**Task brief**
Please copy out, word for word, the entries from the start through the line containing "I want to click on Cancel, so", including both ends.

**Data excerpts**
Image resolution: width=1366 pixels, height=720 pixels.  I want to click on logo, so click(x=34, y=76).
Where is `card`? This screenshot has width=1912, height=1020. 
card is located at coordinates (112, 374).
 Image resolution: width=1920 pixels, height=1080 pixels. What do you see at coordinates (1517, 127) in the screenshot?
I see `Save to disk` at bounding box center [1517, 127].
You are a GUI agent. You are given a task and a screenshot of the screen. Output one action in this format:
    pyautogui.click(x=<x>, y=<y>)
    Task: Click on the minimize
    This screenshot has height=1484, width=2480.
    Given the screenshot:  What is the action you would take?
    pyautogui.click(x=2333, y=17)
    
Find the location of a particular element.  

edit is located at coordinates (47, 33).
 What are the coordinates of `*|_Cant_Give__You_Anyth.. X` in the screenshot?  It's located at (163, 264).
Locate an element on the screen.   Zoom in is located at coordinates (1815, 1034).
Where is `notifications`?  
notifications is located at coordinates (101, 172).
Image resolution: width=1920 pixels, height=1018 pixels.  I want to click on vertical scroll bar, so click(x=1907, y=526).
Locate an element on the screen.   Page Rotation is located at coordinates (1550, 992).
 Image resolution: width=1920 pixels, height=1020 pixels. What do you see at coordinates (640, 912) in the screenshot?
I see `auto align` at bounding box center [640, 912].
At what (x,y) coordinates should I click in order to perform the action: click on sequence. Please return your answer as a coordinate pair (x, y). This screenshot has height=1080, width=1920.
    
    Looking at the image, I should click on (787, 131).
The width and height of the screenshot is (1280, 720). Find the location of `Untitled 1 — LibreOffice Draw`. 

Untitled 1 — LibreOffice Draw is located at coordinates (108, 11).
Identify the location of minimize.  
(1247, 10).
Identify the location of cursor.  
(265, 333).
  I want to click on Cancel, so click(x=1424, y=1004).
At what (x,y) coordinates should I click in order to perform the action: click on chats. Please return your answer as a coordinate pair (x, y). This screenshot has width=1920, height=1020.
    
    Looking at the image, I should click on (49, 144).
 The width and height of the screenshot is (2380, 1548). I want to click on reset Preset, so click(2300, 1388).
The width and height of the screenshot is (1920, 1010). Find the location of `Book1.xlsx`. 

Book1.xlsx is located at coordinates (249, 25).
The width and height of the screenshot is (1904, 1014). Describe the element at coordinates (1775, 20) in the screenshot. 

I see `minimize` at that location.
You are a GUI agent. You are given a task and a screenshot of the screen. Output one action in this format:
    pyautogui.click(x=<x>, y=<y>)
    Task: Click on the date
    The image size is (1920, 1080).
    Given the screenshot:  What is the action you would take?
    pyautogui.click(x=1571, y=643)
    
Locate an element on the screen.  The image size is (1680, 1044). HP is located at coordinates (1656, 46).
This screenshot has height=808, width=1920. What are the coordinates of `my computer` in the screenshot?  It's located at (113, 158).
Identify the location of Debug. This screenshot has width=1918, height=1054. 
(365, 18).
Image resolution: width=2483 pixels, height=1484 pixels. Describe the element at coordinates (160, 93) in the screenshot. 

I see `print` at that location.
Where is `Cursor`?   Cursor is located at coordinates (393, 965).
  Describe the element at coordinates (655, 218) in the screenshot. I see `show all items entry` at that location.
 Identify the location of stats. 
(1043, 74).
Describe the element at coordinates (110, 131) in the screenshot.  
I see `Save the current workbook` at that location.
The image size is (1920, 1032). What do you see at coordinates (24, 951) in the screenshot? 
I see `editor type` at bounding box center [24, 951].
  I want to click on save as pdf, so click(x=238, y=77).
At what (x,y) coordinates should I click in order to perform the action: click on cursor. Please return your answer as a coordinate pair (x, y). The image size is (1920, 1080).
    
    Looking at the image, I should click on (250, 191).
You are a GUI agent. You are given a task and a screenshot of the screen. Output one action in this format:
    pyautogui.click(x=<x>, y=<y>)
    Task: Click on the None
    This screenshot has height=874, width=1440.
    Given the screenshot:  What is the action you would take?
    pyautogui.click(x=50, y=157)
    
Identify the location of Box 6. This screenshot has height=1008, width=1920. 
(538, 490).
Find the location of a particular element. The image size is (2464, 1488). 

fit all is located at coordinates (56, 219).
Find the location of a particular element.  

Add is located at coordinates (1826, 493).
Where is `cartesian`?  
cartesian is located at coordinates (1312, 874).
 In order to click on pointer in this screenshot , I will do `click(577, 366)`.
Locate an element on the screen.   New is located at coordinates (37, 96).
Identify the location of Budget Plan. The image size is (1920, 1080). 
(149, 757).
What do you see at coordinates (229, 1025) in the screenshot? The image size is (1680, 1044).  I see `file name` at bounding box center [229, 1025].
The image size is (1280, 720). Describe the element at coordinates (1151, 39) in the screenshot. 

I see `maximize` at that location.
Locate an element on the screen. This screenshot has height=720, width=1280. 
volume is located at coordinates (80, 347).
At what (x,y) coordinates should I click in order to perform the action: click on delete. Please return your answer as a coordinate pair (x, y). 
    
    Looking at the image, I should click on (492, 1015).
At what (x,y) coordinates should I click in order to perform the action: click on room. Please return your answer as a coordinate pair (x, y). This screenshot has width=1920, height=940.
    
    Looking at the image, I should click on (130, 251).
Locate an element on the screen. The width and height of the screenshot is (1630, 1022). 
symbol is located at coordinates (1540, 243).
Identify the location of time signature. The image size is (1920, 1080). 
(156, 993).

**Expected output**
Image resolution: width=1366 pixels, height=720 pixels.  I want to click on logo, so click(x=34, y=76).
Where is `card`? This screenshot has width=1912, height=1020. 
card is located at coordinates (112, 374).
 Image resolution: width=1920 pixels, height=1080 pixels. What do you see at coordinates (1517, 127) in the screenshot?
I see `Save to disk` at bounding box center [1517, 127].
You are a GUI agent. You are given a task and a screenshot of the screen. Output one action in this format:
    pyautogui.click(x=<x>, y=<y>)
    Task: Click on the minimize
    This screenshot has height=1484, width=2480.
    Given the screenshot:  What is the action you would take?
    pyautogui.click(x=2333, y=17)
    
Find the location of a particular element.  

edit is located at coordinates (47, 33).
 What are the coordinates of `*|_Cant_Give__You_Anyth.. X` in the screenshot?  It's located at (163, 264).
Locate an element on the screen.   Zoom in is located at coordinates (1815, 1034).
Where is `notifications`?  
notifications is located at coordinates (101, 172).
Image resolution: width=1920 pixels, height=1018 pixels.  I want to click on vertical scroll bar, so click(x=1907, y=526).
Locate an element on the screen.   Page Rotation is located at coordinates (1550, 992).
 Image resolution: width=1920 pixels, height=1020 pixels. What do you see at coordinates (640, 912) in the screenshot?
I see `auto align` at bounding box center [640, 912].
At what (x,y) coordinates should I click in order to perform the action: click on sequence. Please return your answer as a coordinate pair (x, y). This screenshot has height=1080, width=1920.
    
    Looking at the image, I should click on (787, 131).
The width and height of the screenshot is (1280, 720). Find the location of `Untitled 1 — LibreOffice Draw`. 

Untitled 1 — LibreOffice Draw is located at coordinates (108, 11).
Identify the location of minimize.  
(1247, 10).
Identify the location of cursor.  
(265, 333).
  I want to click on Cancel, so click(x=1424, y=1004).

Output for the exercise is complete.